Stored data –
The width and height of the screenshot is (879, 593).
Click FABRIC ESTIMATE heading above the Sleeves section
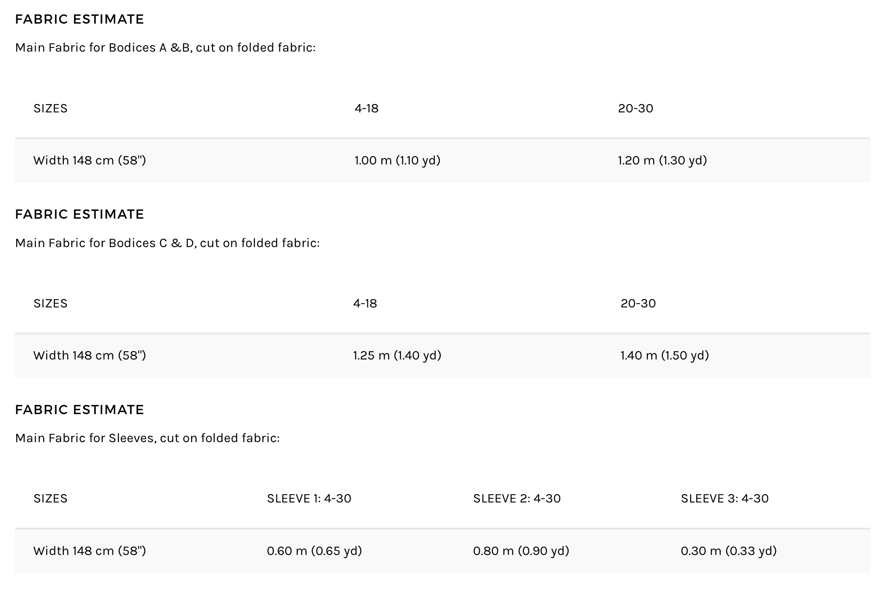click(x=80, y=410)
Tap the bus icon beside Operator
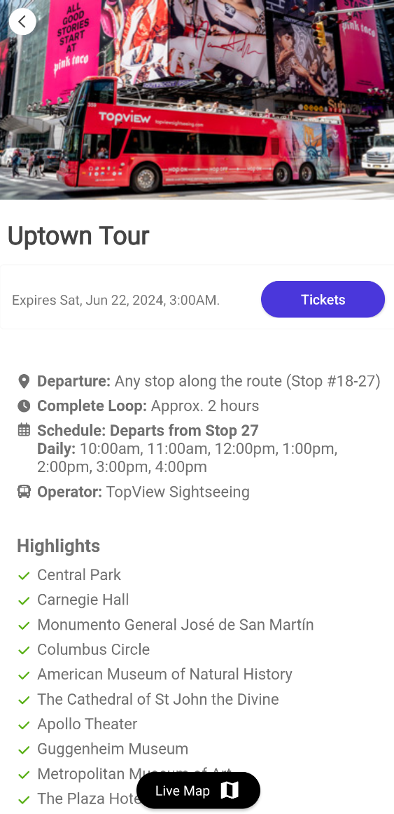This screenshot has height=814, width=394. 24,492
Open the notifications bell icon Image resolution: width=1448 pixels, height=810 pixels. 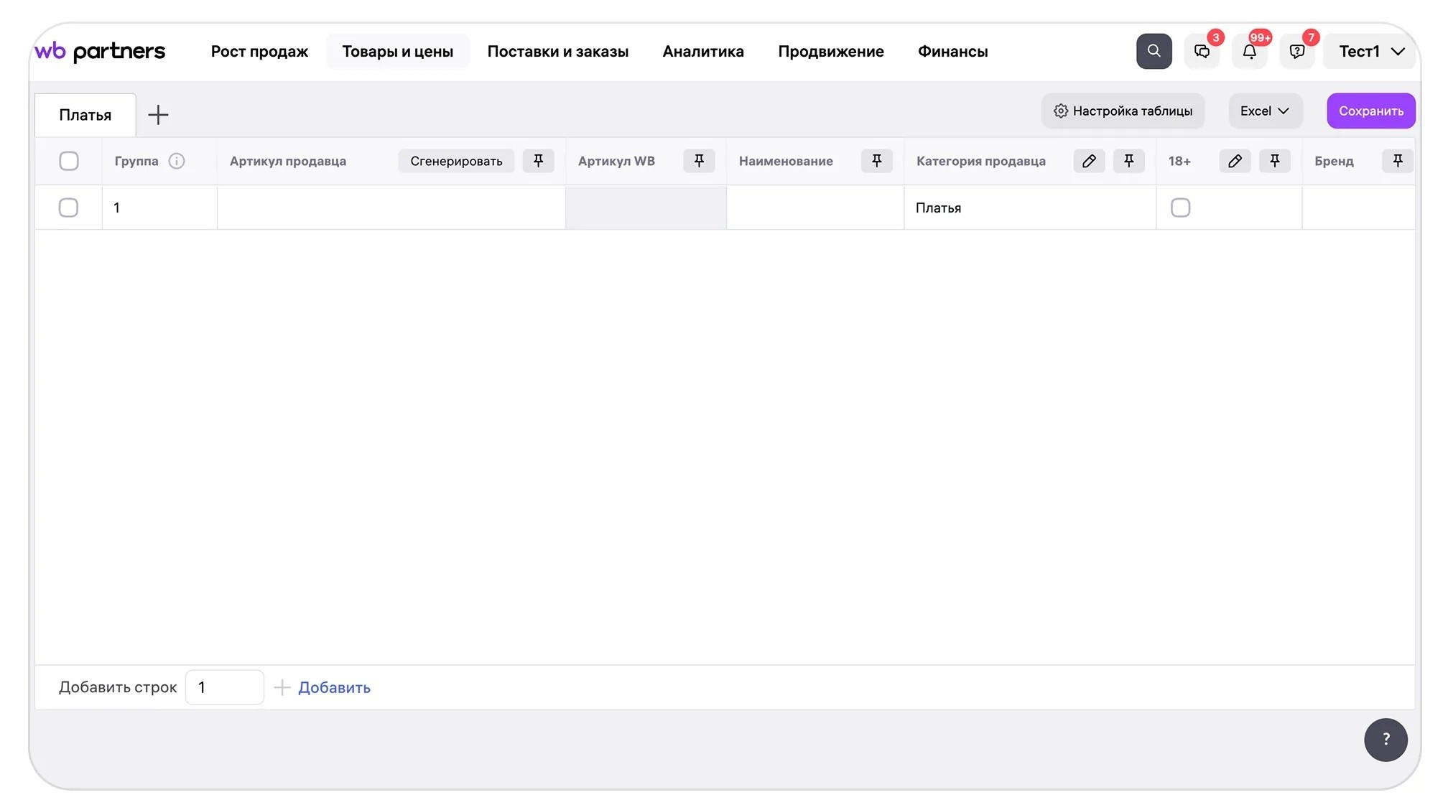[1249, 51]
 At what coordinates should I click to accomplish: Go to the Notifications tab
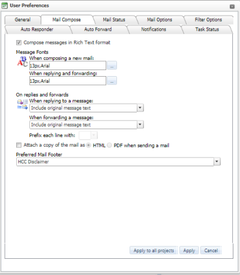pyautogui.click(x=154, y=29)
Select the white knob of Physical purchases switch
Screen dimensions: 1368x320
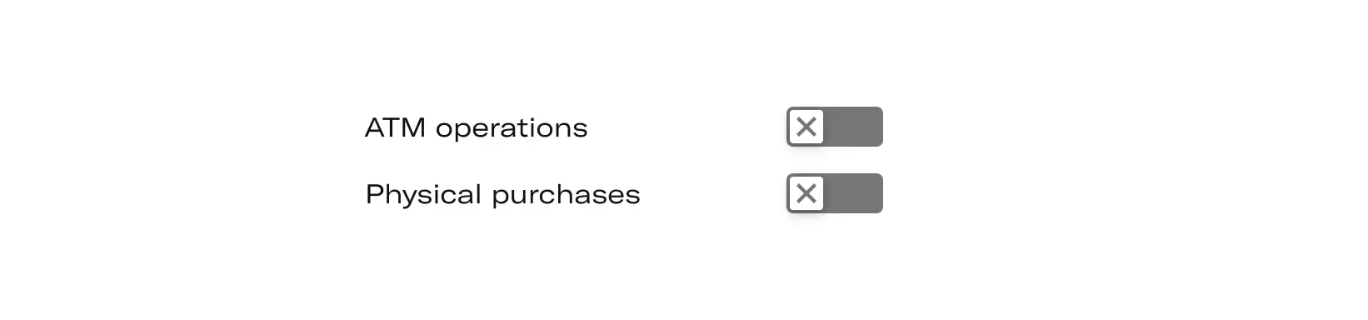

PROBLEM DESCRIPTION – In the records above, find the line containing "Select the white". Reproduce it and every line after it through the last line, omitting pictures.

SOLUTION TO THIS TASK –
Select the white knob of Physical purchases switch
Screen dimensions: 1368x320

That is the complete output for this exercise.